Today is Saturday, Nov. 15, the 319th day of 2003 with 46 to follow.

The moon is waning. The morning stars are Jupiter and Saturn. The evening stars are Mercury, Mars, Venus, Uranus, Neptune and Pluto.

Those born on this date are under the sign of Scorpio. They include British statesman William Pitt ("the elder") in 1708; British astronomer Sir William Herschel, discoverer of the planet Uranus, in 1738; Nobel Prize-winning physiologist August Krogh of Denmark in 1874; artist Georgia O'Keeffe in 1887; jurist Felix Frankfurter in 1882; diplomat W. Averell Harriman and World War II German Gen. Erwin Rommel, both in 1891; Annunzio Mantovani, band leader, in 1905; Gen. Curtis LeMay in 1906; TV personality and retired Judge Joseph Wapner in 1919 (age 84); actor Edward Asner in 1929 (age 74); pop singer Petula Clark in 1932 (age 71); actors Yaphet Kotto in 1937 (age 66) and Sam Waterston in 1940 (age 63); conductor Daniel Barenboim in 1942 (age 61); actress Beverly D'Angelo in 1954 (age 49); and "Tonight Show" band leader Kevin Eubanks in 1957 (age 46).


On this date in history:

In 1864, Union Gen. William Tecumseh Sherman began his Civil War march from Atlanta to the sea.

In 1920, the first assembly of the League of Nations was called to order in Geneva, Switzerland.

In 1943, Heinrich Himmler ordered Gypsies and part-Gypsies to be placed in Nazi concentration camps.

In 1960, Hollywood king Clark Gable, best remembered as Rhett Butler in "Gone With The Wind," died of a heart attack at the age of 59.

In 1969, 250,000 people demonstrated in Washington, D.C., against the Vietnam War.

In 1984, five-week-old Baby Fae died after her body rejected the baboon heart she had lived with for 20 days at California's Loma Linda University Medical Center.

In 1987, 27 people were killed when a Continental Airlines DC-9 jet crashed in a snowstorm during takeoff from Denver.

In 1989, tornadoes struck six Southern states, killing 17 people and injuring 463, causing at least $100 million in damage in Huntsville, Ala., alone.
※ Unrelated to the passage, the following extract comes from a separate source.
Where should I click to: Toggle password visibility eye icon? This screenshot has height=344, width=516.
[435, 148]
In 1990, the so-called "Keating Five" -- Sens. Alan Cranston, D-Calif.; Dennis DeConcini, D-Ariz.; John Glenn, D-Ohio; John McCain, R-Ariz.; and Donald Riegle, D-Mich. -- maintained their innocence at the opening of Senate hearings into charges of influence peddling on behalf of S&L kingpin Charles Keating.

In 1991, the Justice Department revealed criminal indictments of BCCI and three businessmen associated with it.
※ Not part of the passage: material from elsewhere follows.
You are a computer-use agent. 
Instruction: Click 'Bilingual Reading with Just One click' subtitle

In 1992, Newsweek quoted Elizabeth Tamposi saying a State Department colleague acting on behest of the White House asked her to dig up information on then-Democratic presidential nominee Bill Clinton.

In 2001, U.S. commandos were on the ground in southern Afghanistan in the search for al-Qaida leaders and more than 250 American and British special-force troops landed north of Kabul.

In 2002, the White House and the FBI backed off from a warning that al-Quaida was plotting "spectacular" attacks against the United States after critics latched on to it to show progress in the war on terror was faltering.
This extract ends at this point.